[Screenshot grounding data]
= Beginning of Section =

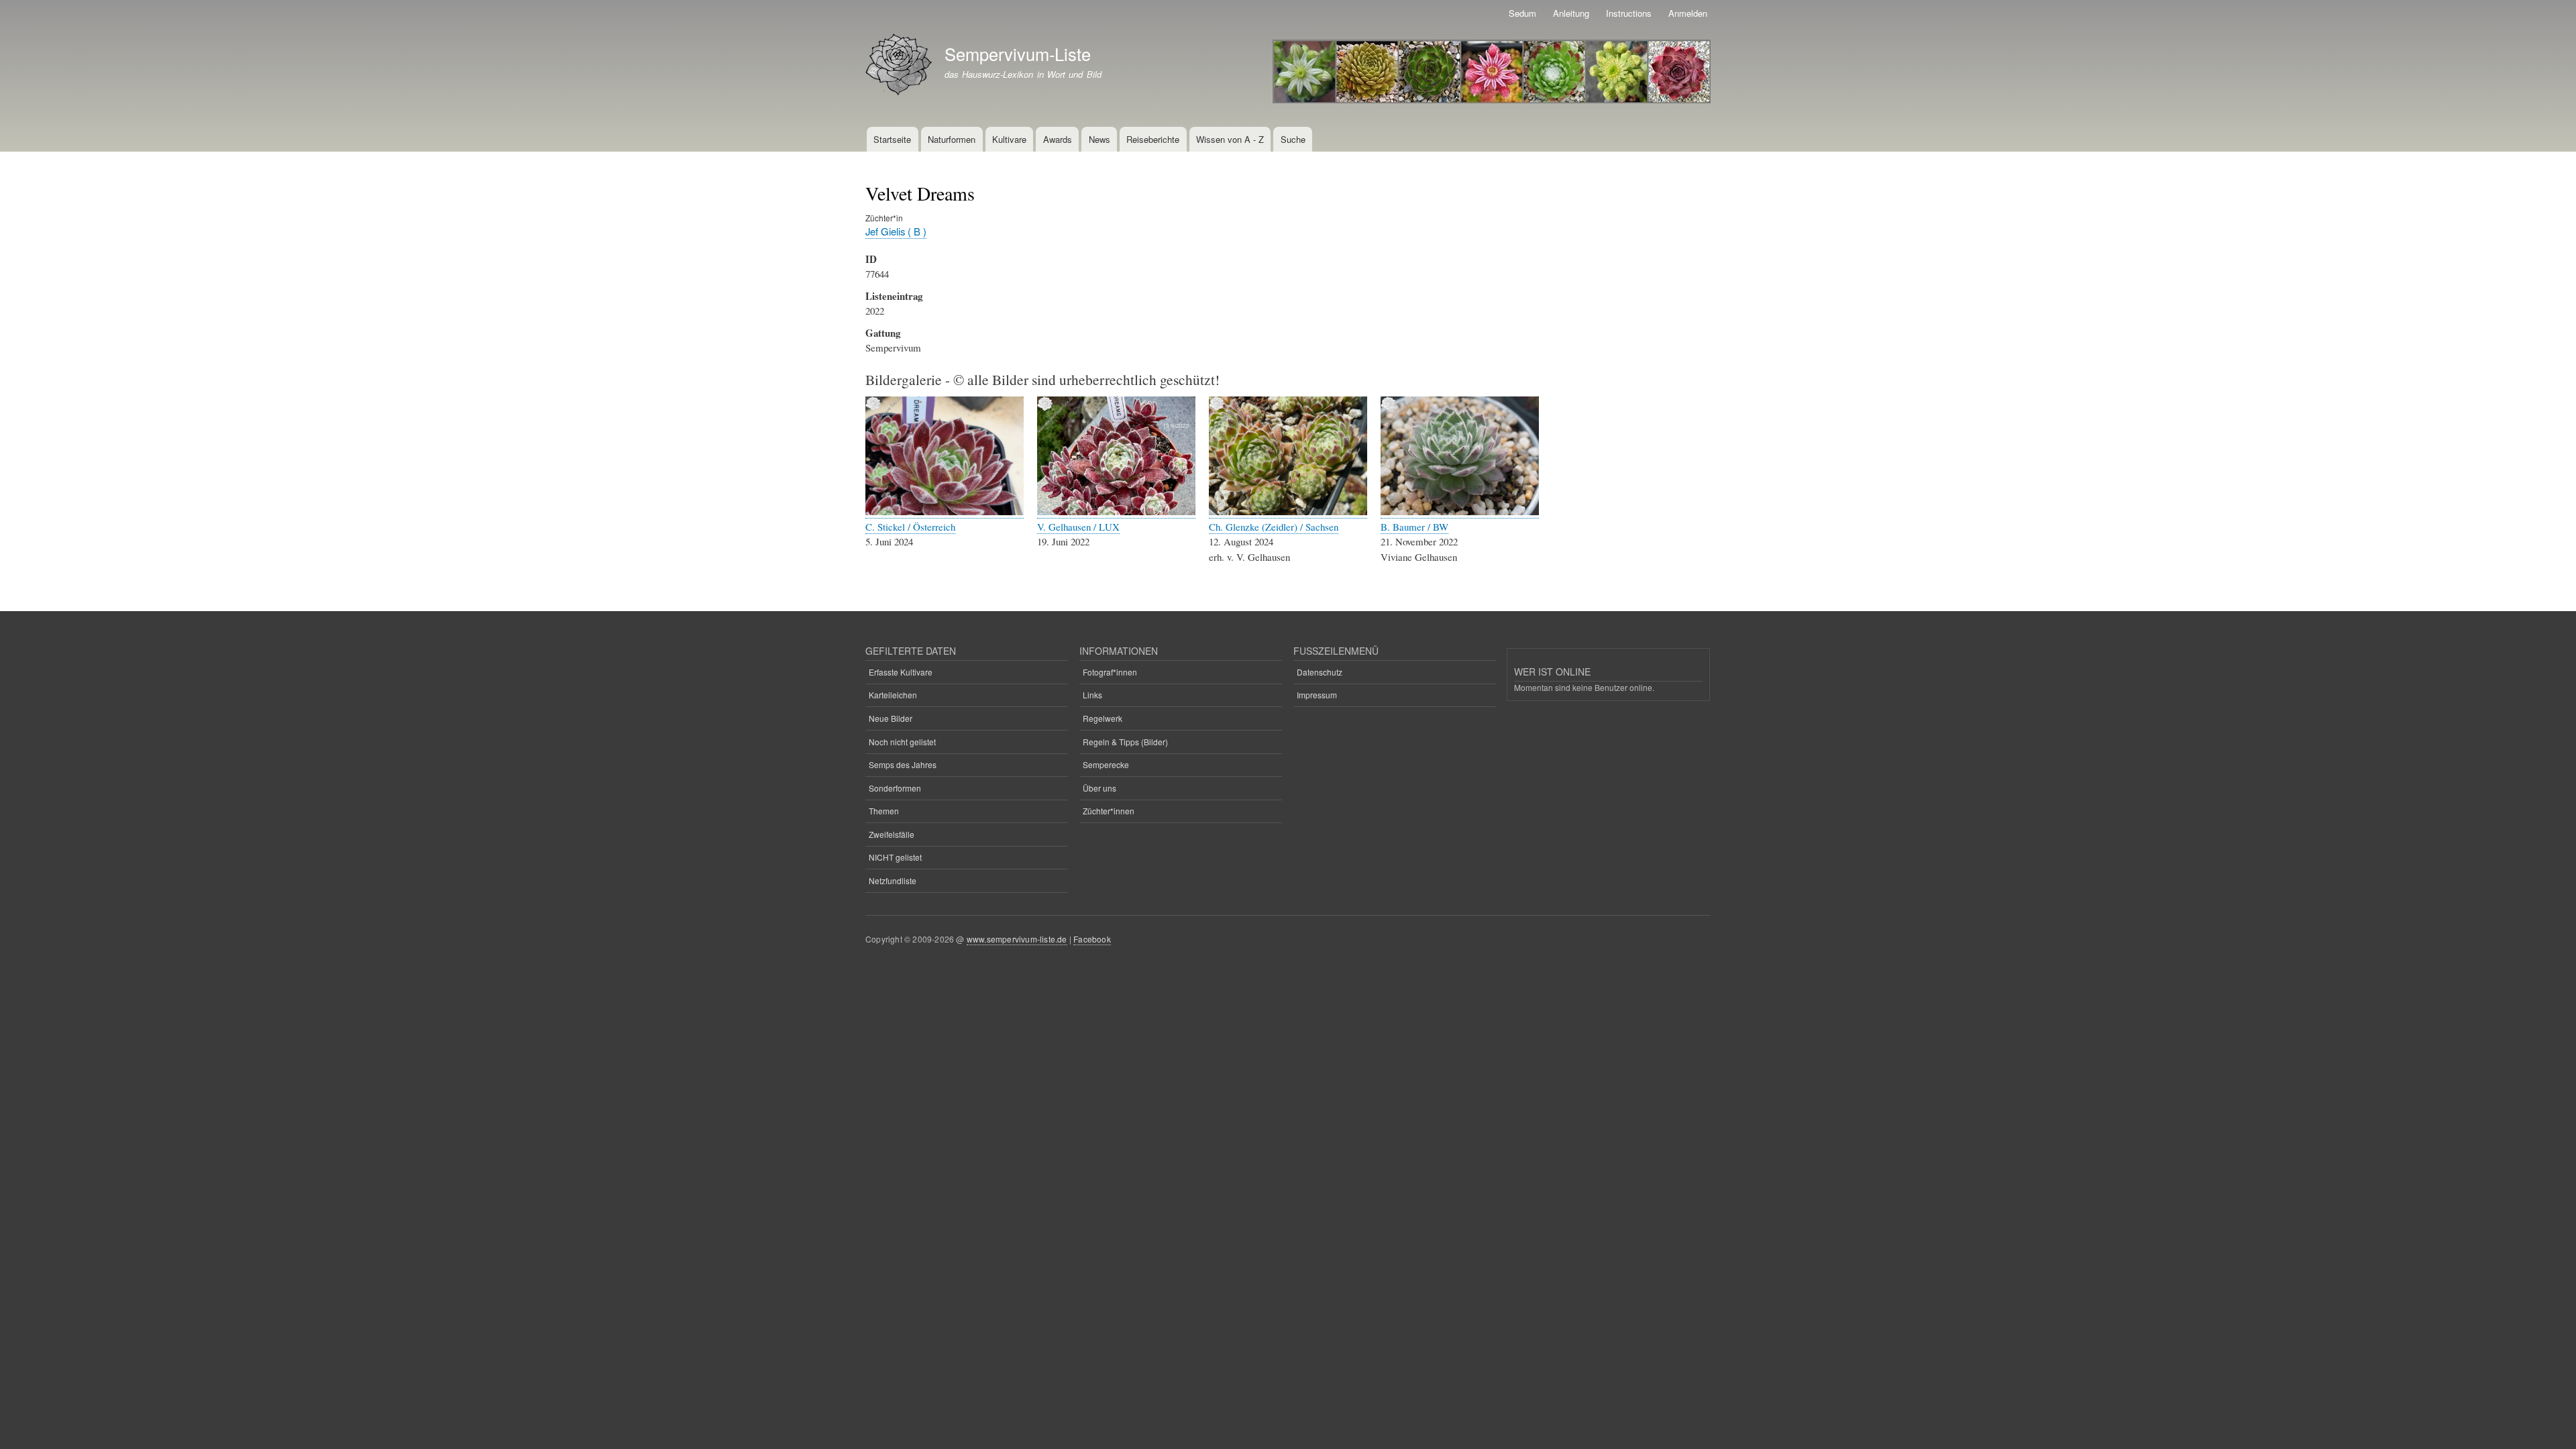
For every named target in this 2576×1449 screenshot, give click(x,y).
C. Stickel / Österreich (910, 526)
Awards (1057, 139)
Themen (884, 810)
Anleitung (1571, 13)
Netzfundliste (892, 880)
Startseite (892, 139)
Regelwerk (1102, 718)
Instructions (1629, 13)
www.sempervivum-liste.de (1017, 939)
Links (1092, 694)
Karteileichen (893, 694)
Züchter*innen (1108, 810)
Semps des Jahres (902, 764)
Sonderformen (895, 788)
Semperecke (1106, 764)
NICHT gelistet (895, 857)
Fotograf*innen (1110, 672)
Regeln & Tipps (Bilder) (1125, 741)
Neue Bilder (890, 718)
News (1099, 139)
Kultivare (1009, 139)
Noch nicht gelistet (902, 741)
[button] (944, 511)
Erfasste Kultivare (900, 672)
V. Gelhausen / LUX (1078, 526)
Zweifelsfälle (891, 834)
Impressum (1317, 694)
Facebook (1092, 939)
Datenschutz (1319, 672)
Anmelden (1687, 13)
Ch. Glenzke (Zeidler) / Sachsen (1273, 526)
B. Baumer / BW (1414, 526)
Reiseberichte (1152, 139)
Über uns (1099, 788)
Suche (1293, 139)
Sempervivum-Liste (1018, 54)
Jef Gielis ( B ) (895, 231)
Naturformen (951, 139)
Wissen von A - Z (1230, 139)
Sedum (1522, 13)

= End of Section =

# Exercise goal
Each record should be given again exactly, with no picture carried over.

# Result of this task
For every named target in this 2576×1449 screenshot, give click(x,y).
C. Stickel / Österreich (910, 526)
Awards (1057, 139)
Themen (884, 810)
Anleitung (1571, 13)
Netzfundliste (892, 880)
Startseite (892, 139)
Regelwerk (1102, 718)
Instructions (1629, 13)
www.sempervivum-liste.de (1017, 939)
Links (1092, 694)
Karteileichen (893, 694)
Züchter*innen (1108, 810)
Semps des Jahres (902, 764)
Sonderformen (895, 788)
Semperecke (1106, 764)
NICHT gelistet (895, 857)
Fotograf*innen (1110, 672)
Regeln & Tipps (Bilder) (1125, 741)
Neue Bilder (890, 718)
News (1099, 139)
Kultivare (1009, 139)
Noch nicht gelistet (902, 741)
[button] (944, 511)
Erfasste Kultivare (900, 672)
V. Gelhausen / LUX (1078, 526)
Zweifelsfälle (891, 834)
Impressum (1317, 694)
Facebook (1092, 939)
Datenschutz (1319, 672)
Anmelden (1687, 13)
Ch. Glenzke (Zeidler) / Sachsen (1273, 526)
B. Baumer / BW (1414, 526)
Reiseberichte (1152, 139)
Über uns (1099, 788)
Suche (1293, 139)
Sempervivum-Liste (1018, 54)
Jef Gielis ( B ) (895, 231)
Naturformen (951, 139)
Wissen von A - Z (1230, 139)
Sedum (1522, 13)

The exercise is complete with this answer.